Ayman Abdel Nour, mantan teman pemimpin Suriah semasa kuliah kedokteran di Damaskus dan pemimpin redaksi All4Syria, media berita independen terkemuka, mengatakan bahwa dalam beberapa minggu terakhir Assad menolak upaya Rusia untuk membuatnya bertemu dengan Erdogan menjelang masa jabatan kedua Presiden terpilih AS, Donald Trump.
Menurut Nour, pertemuan itu bertujuan untuk menemukan solusi jangka panjang bagi perang saudara Suriah yang telah berlangsung selama 13 tahun, khususnya terkait dukungan dari aktor non-negara seperti Hizbullah, pada saat Trump memberi isyarat bahwa ia ingin menarik sisa 900 pasukan AS di Suriah yang melawan pengaruh Iran.
"Kemajuan pesat oleh pasukan pemberontak, dikombinasikan dengan manuver kekuatan eksternal dengan kepentingan yang saling bertentangan, membuat masa depan Suriah menjadi tidak pasti," kata Albasha.

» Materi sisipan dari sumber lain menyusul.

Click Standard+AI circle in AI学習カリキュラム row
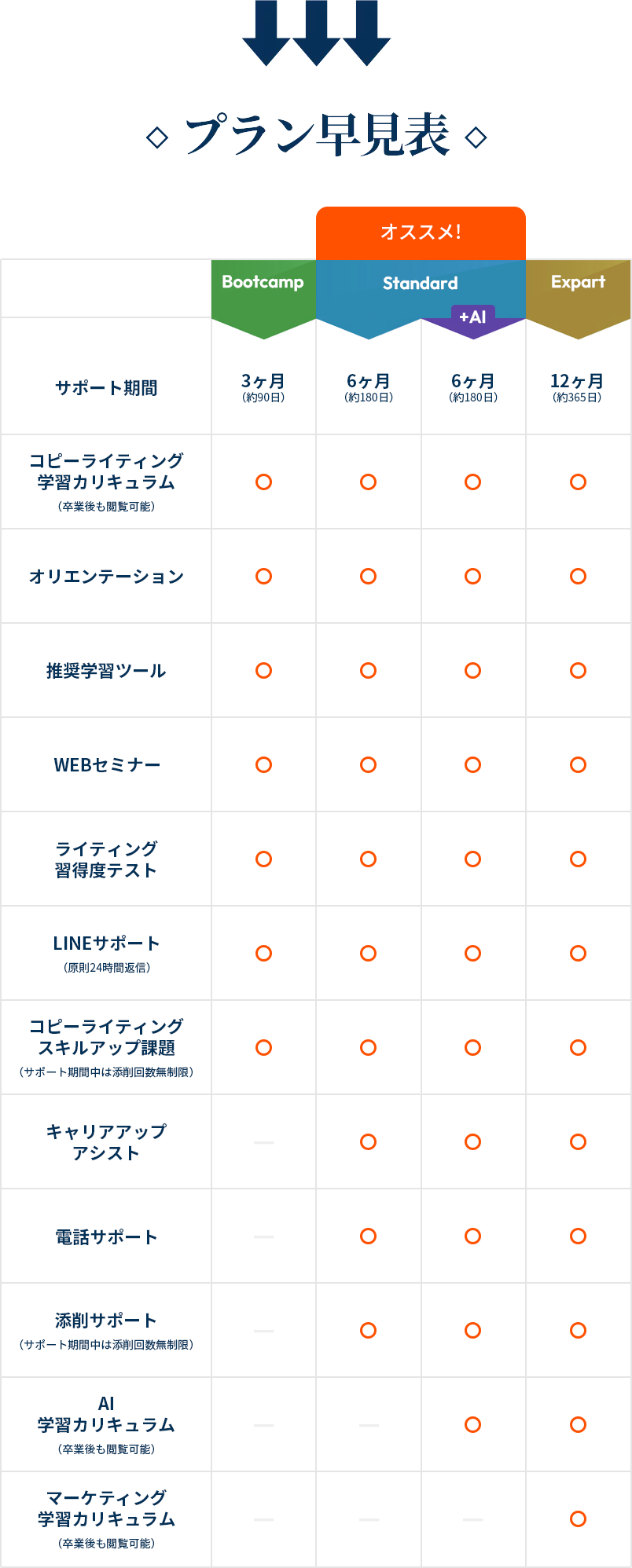632x1568 pixels. click(x=473, y=1425)
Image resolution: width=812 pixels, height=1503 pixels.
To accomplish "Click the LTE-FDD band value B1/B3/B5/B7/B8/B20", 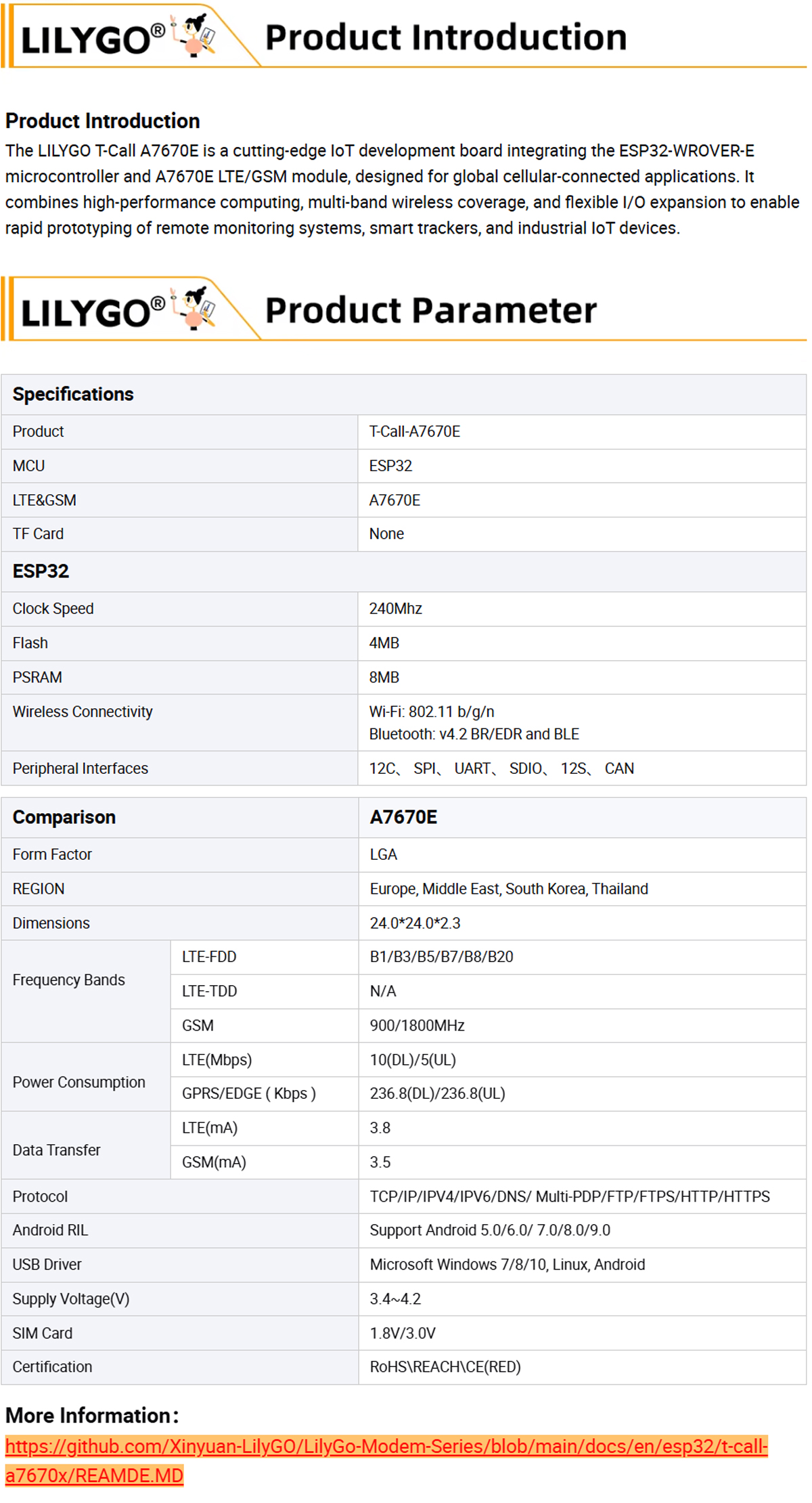I will tap(441, 957).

AS, Jerman, Prancis dan Inggris menyerukan de-eskalasi di Suriah
AS, Jerman, Prancis, dan Inggris mengeluarkan pernyataan bersama pada hari Minggu (1/12/2024) yang menyerukan de-eskalasi kekerasan di Suriah.
Sekutu NATO mengatakan mereka memantau dengan saksama perkembangan di Suriah, tempat 255 orang, sebagian besar militan, telah tewas sejak Rabu (27/11/2024) lalu, menurut Syrian Observatory for Human Rights.
Dalam pernyataan bersama mereka, negara-negara tersebut mendesak de-eskalasi untuk melindungi warga sipil dan infrastruktur guna mencegah pengungsian lebih lanjut dan gangguan akses kemanusiaan.
Kantor Perserikatan Bangsa-Bangsa untuk Koordinasi Urusan Kemanusiaan mengatakan lebih dari 14.000 orang, termasuk anak-anak, telah mengungsi akibat kekerasan dalam beberapa hari terakhir.